* [WORKING DATA]:
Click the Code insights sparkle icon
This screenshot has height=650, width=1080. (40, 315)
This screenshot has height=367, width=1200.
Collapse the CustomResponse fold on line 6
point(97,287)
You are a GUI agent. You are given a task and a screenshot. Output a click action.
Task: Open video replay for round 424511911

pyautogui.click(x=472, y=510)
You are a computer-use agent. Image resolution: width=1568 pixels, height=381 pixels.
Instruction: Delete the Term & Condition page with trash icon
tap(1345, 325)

==

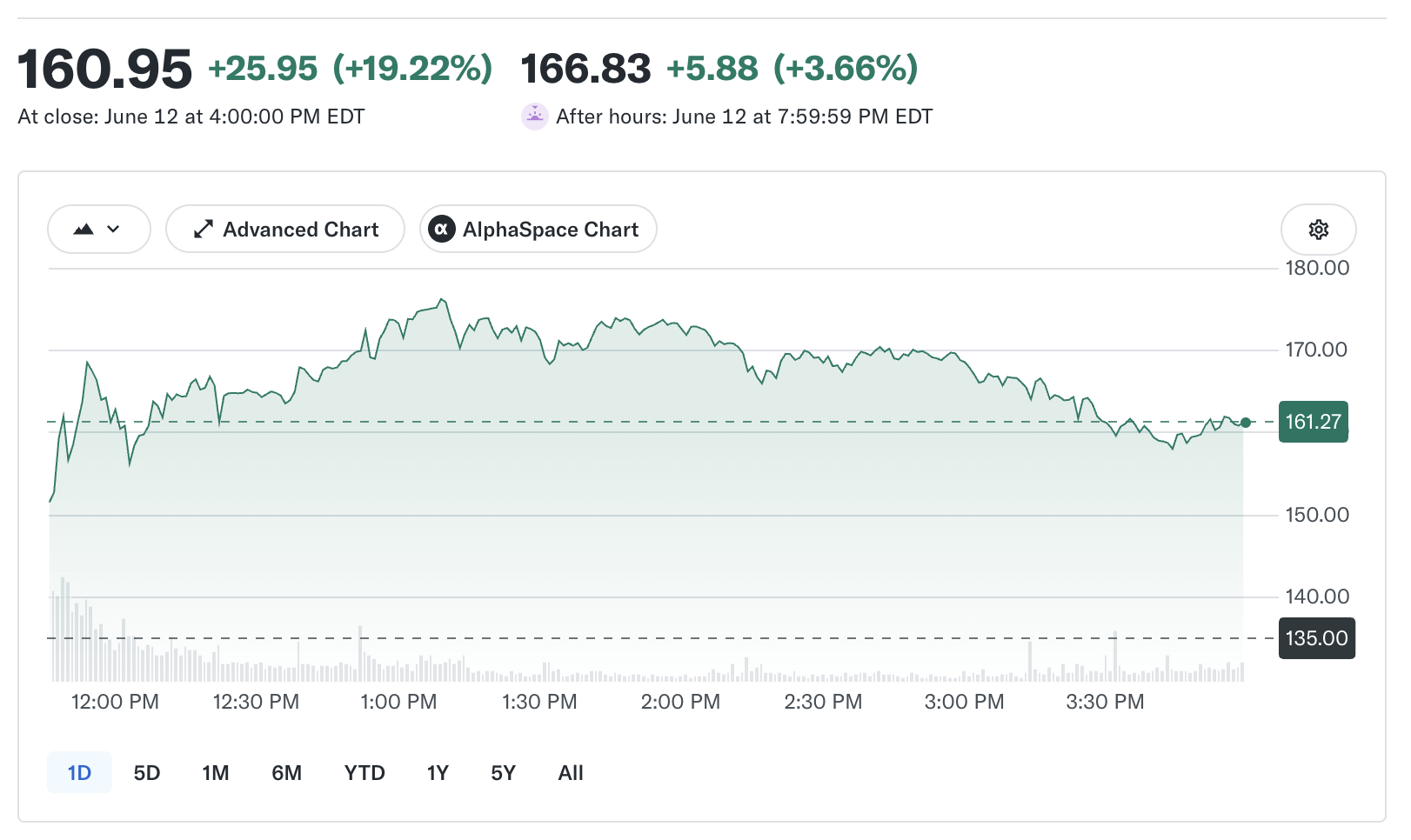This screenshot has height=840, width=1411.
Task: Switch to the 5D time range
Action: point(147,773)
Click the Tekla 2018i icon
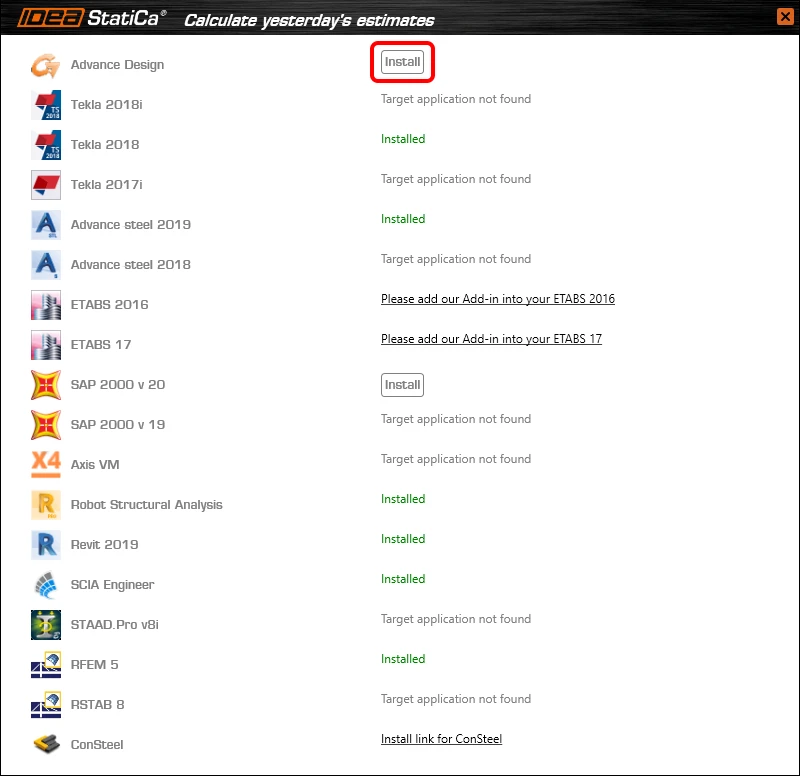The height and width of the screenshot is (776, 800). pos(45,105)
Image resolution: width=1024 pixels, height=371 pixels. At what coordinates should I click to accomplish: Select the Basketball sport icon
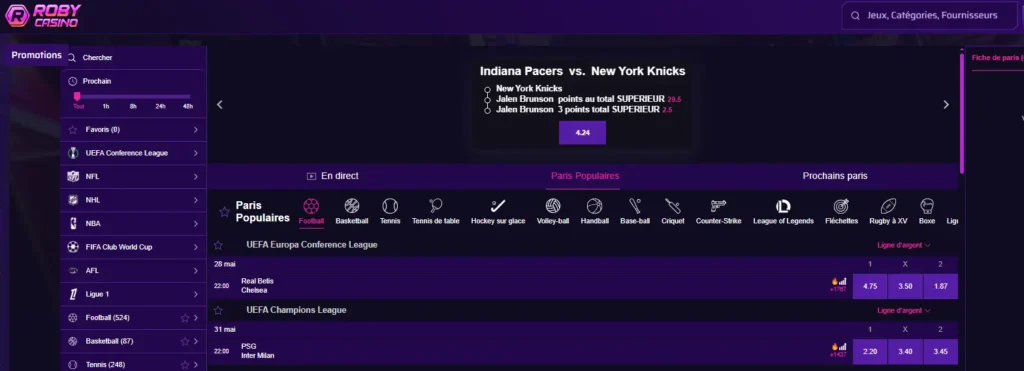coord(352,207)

* [WORK REQUEST]: For an answer, give a copy of every line in the listing that holds the word "agent".

* [ANSWER SPACE]:
You are a GUI agent. You are given a task and a screenshot. Output a click action.
You are a computer-use agent. Image resolution: width=1568 pixels, height=381 pixels.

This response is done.